WORK TO COMPLETE: Copy out every line of the records below without changing anything.

======== RECORDED INFORMATION ========

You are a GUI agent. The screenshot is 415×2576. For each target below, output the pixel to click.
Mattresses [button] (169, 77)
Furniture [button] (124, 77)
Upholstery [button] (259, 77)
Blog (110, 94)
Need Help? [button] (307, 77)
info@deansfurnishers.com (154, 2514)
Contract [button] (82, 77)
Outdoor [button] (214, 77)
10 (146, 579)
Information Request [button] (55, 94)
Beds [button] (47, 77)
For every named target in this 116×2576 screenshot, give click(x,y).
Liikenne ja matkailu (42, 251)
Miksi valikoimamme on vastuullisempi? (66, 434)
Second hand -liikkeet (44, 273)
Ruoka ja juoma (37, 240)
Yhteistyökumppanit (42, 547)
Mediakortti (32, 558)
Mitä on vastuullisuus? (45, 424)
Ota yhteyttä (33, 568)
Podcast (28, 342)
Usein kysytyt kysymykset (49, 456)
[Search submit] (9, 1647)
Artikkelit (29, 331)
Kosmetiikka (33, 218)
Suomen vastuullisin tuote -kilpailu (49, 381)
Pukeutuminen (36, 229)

========

SOLVED PROBLEM:
You are a GUI agent. The screenshot is 415×2576. For each target below, output the pixel to click.
Mattresses [button] (169, 77)
Furniture [button] (124, 77)
Upholstery [button] (259, 77)
Blog (110, 94)
Need Help? [button] (307, 77)
info@deansfurnishers.com (154, 2514)
Contract [button] (82, 77)
Outdoor [button] (214, 77)
10 (146, 579)
Information Request [button] (55, 94)
Beds [button] (47, 77)
For every named target in this 116×2576 screenshot, give click(x,y).
Liikenne ja matkailu (42, 251)
Miksi valikoimamme on vastuullisempi? (66, 434)
Second hand -liikkeet (44, 273)
Ruoka ja juoma (37, 240)
Yhteistyökumppanit (42, 547)
Mediakortti (32, 558)
Mitä on vastuullisuus? (45, 424)
Ota yhteyttä (33, 568)
Podcast (28, 342)
Usein kysytyt kysymykset (49, 456)
[Search submit] (9, 1647)
Artikkelit (29, 331)
Kosmetiikka (33, 218)
Suomen vastuullisin tuote -kilpailu (49, 381)
Pukeutuminen (36, 229)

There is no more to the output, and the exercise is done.